Recession, Risk, and Decentralization: New Digital Financing Techniques for Increasing Content Diversity
Economic downturns generally have a negative impact on media production, especially in the film industry.
As the industry struggles to recover from the pandemic, and faced with escalating production costs worldwide, major production houses and on-demand content providers are already tightening their belts, resulting in a reduction of resources and, as usual, a greater aversion to risk.
While the impact is difficult to predict, many are already anticipating it.
The combination of a slowdown in investment and greater risk aversion will lead to intensifying two underlying trends identified by producer Niels Juul:
· Increasing algorithmic governance based on past successes as criteria for selecting future productions
· Concentrating command power in the hands of NADA (Netflix, Apple, Disney, Amazon)
The ongoing challenge of funding unconventional content
Unfortunately, when many organizations, including the Canada Media Fund, are actively promoting greater diversity in national media production, the above trends are having the opposite effect on American productions, as Martin Scorsese and Francis Ford Coppola emphatically pointed out in 2019.

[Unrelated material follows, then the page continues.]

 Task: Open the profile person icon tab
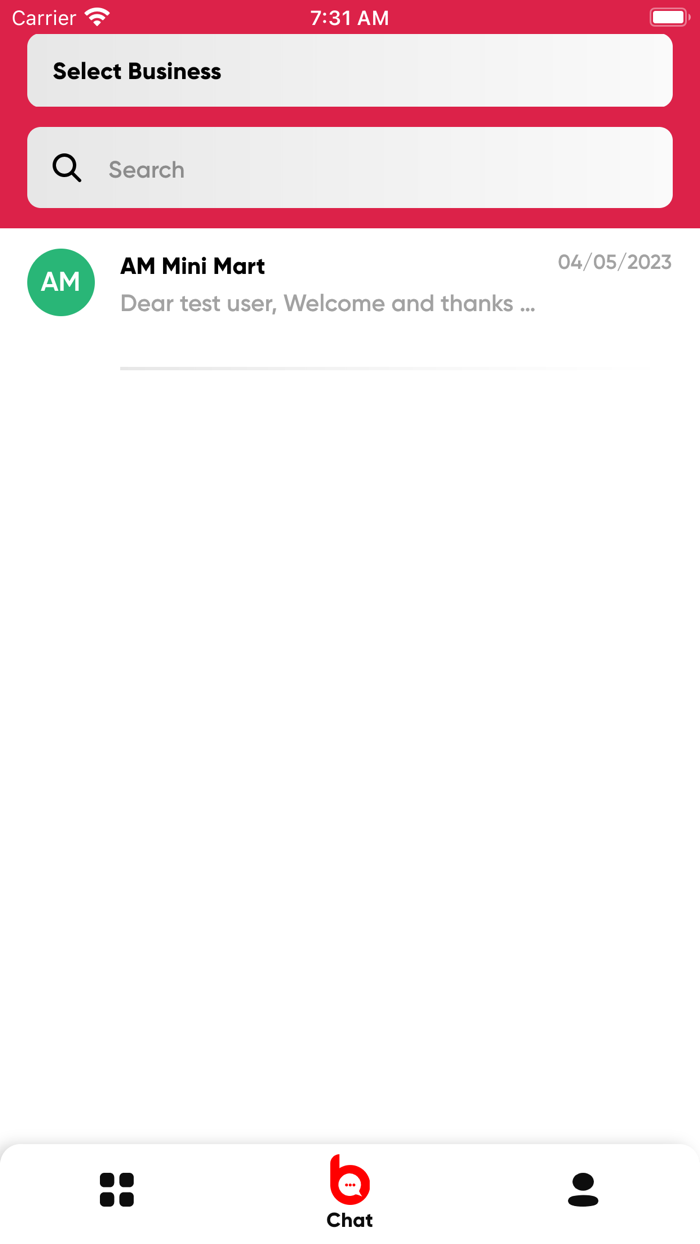pos(583,1190)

The efforts of public agencies and independent funds become even more important in such situations, as private funding, seeking sure returns on investments, dries up.
Another possible solution for countering these macro trends is to decentralize and divide the funding process by giving audiences and communities of enthusiasts the opportunity – indeed, the responsibility – of funding the kind of independent content they want to consume.
This was the stimulus behind the wave of equity crowdfunding, led by players such as Indiegogo, Seed & Spark, and Slated, for example, that have been taking up some of the slack in the content financing landscape over the past ten years. Their success to date has been mixed, mainly because of the legal complexities inherent in partially funding a film, television, or interactive work.
More recently, the emergence of decentralized autonomous organizations, whose terms and conditions are embedded in a blockchain through smart contracts, have opened up new opportunities for financing and risk allocation for independent productions.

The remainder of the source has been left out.